Tim Barry 2022-07-04
library(tidyverse)
library(ondisc)
This repository contains code to import and process the Gasperini 2019 data. Gasperini et al. developed a high MOI, single-cell CRISPR screen assay to map putative enhancers at genome-wide scale in a population of >200,000 K562 cells.
The gasperini-2019-v2
directory structure is as follows:
└── at-scale
├── intermediate
├── processed
│ ├── gene
│ │ ├── matrix.odm
│ │ └── metadata.rds
│ ├── grna_assignment
│ │ ├── matrix.odm
│ │ └── metadata.rds
│ └── grna_expression
│ ├── matrix.odm
│ └── metadata.rds
└── raw
The contents of the raw
and intermediate
directories are suppressed,
as they are unimportant. We set file paths to the gene
,
grna_assignment
, and grna_expression
modalities of the processed
directory below.
gasp_offsite <- paste0(.get_config_path("LOCAL_GASPERINI_2019_V2_DATA_DIR"), "at-scale/")
processed_data_dir <- paste0(gasp_offsite, "processed/")
processed_gene_dir <- paste0(processed_data_dir, "gene/")

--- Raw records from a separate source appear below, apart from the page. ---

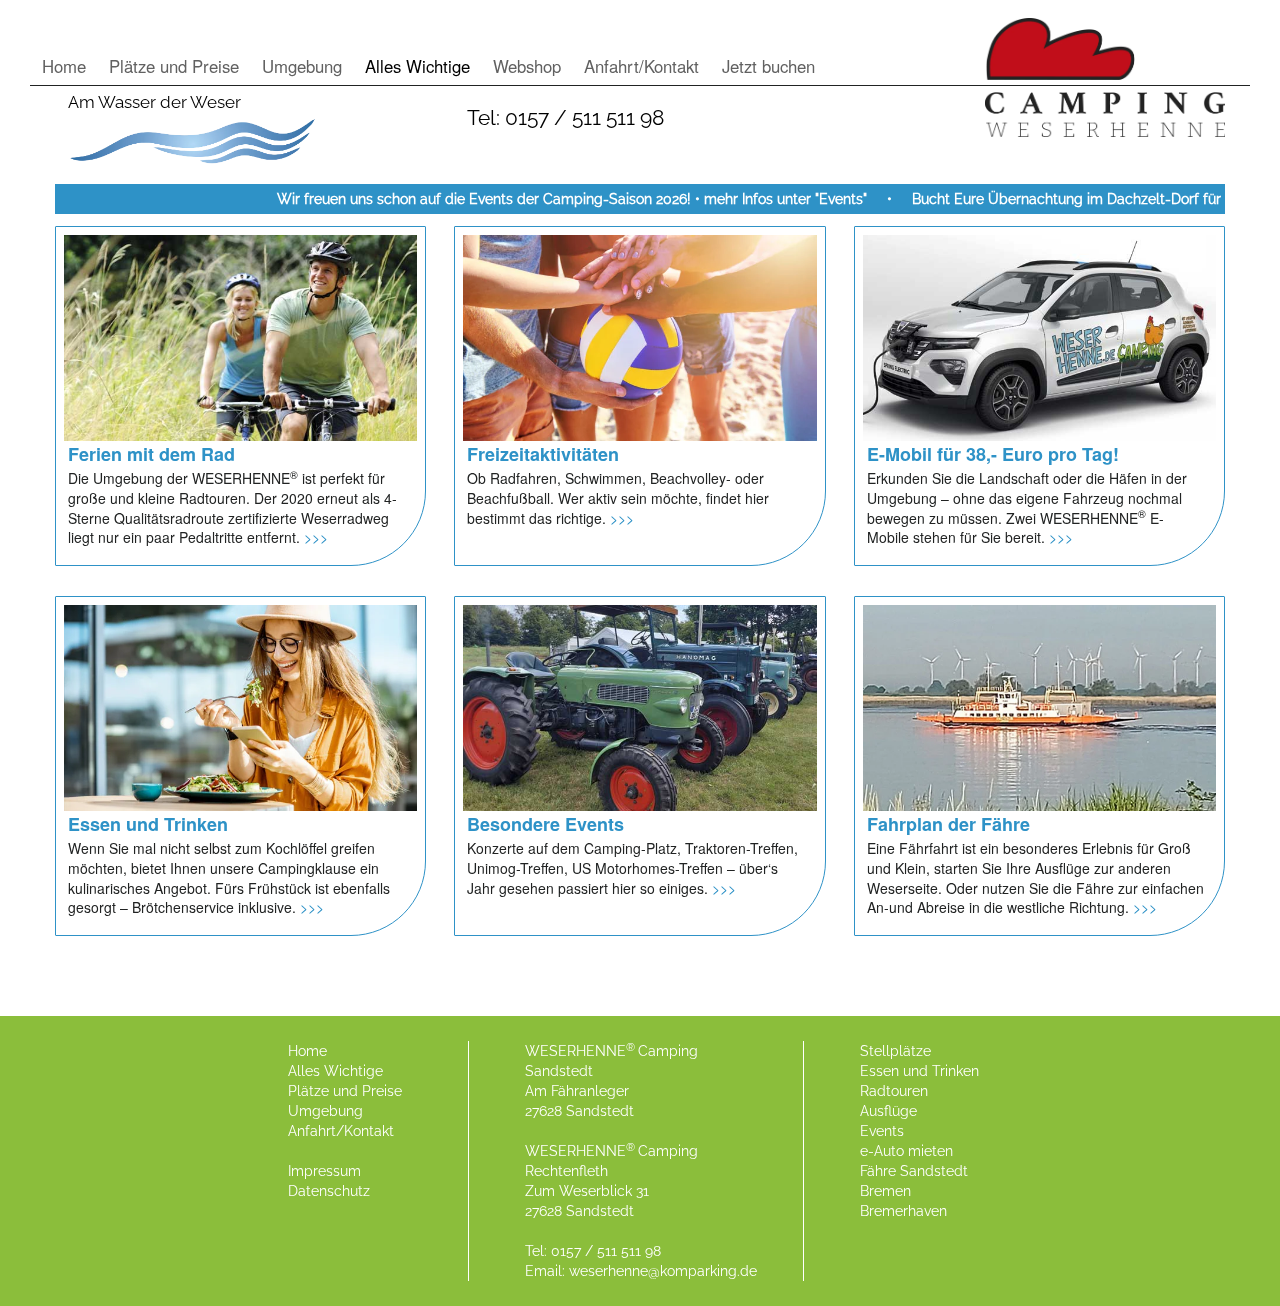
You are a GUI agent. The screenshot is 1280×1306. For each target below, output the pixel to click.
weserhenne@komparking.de (663, 1271)
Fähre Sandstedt (914, 1171)
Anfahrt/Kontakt (641, 66)
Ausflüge (888, 1111)
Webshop (527, 66)
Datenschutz (329, 1191)
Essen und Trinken (919, 1071)
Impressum (324, 1171)
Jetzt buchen (768, 66)
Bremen (885, 1191)
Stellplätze (895, 1051)
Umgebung (302, 66)
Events (882, 1131)
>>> (316, 537)
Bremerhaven (903, 1211)
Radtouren (894, 1091)
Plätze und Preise (174, 66)
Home (64, 66)
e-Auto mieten (906, 1151)
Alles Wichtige (417, 66)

processed_gRNA_expression_dir <- paste0(processed_data_dir, "grna_expression/")
processed_gRNA_assignment_dir <- paste0(processed_data_dir, "grna_assignment/")
gene_odm <- read_odm(paste0(processed_gene_dir, "matrix.odm"),
paste0(processed_gene_dir, "metadata.rds"))
gene_odm
## A covariate_ondisc_matrix with the following components:
## An integer-valued ondisc_matrix with 13135 features and 207324 cells.
## A cell covariate matrix with columns n_nonzero, n_umis, p_mito, batch.
## A feature covariate matrix with columns mean_expression, coef_of_variation, n_nonzero.
The gene data consist of 13,135 genes measured across 207,324 cells. The
cell covariates include n_nonzero
(number of genes expressed in cell),
n_umis
(cell sequencing depth or library size), p_mito
, and batch
.
There are two batches: prep_batch_1
and prep_batch_2
.
gene_odm |> get_cell_covariates() |> head()
## n_nonzero n_umis p_mito batch
## AAACCTGAGAGGTACC-1_1A_1_SI-GA-E2 3549 17566 0.058786706 prep_batch_1
## AAACCTGAGTCAATAG-1_1A_1_SI-GA-E2 2543 8917 0.036086518 prep_batch_1
## AAACCTGCAAACAACA-1_1A_1_SI-GA-E2 3191 14626 0.069823051 prep_batch_1
## AAACCTGCACTTCTGC-1_1A_1_SI-GA-E2 4539 22783 0.026186508 prep_batch_1
## AAACCTGCATGTAGTC-1_1A_1_SI-GA-E2 2605 10124 0.007991318 prep_batch_1
## AAACCTGGTAGCGCAA-1_1A_1_SI-GA-E2 2187 9743 0.022356681 prep_batch_1
The gRNA (expression) modality contains data on 13,189 gRNAs and 207,324 cells.
gRNA_expression_odm <- read_odm(paste0(processed_gRNA_expression_dir, "matrix.odm"),
paste0(processed_gRNA_expression_dir, "metadata.rds"))
gRNA_expression_odm
## A covariate_ondisc_matrix with the following components:
## An integer-valued ondisc_matrix with 13189 features and 207324 cells.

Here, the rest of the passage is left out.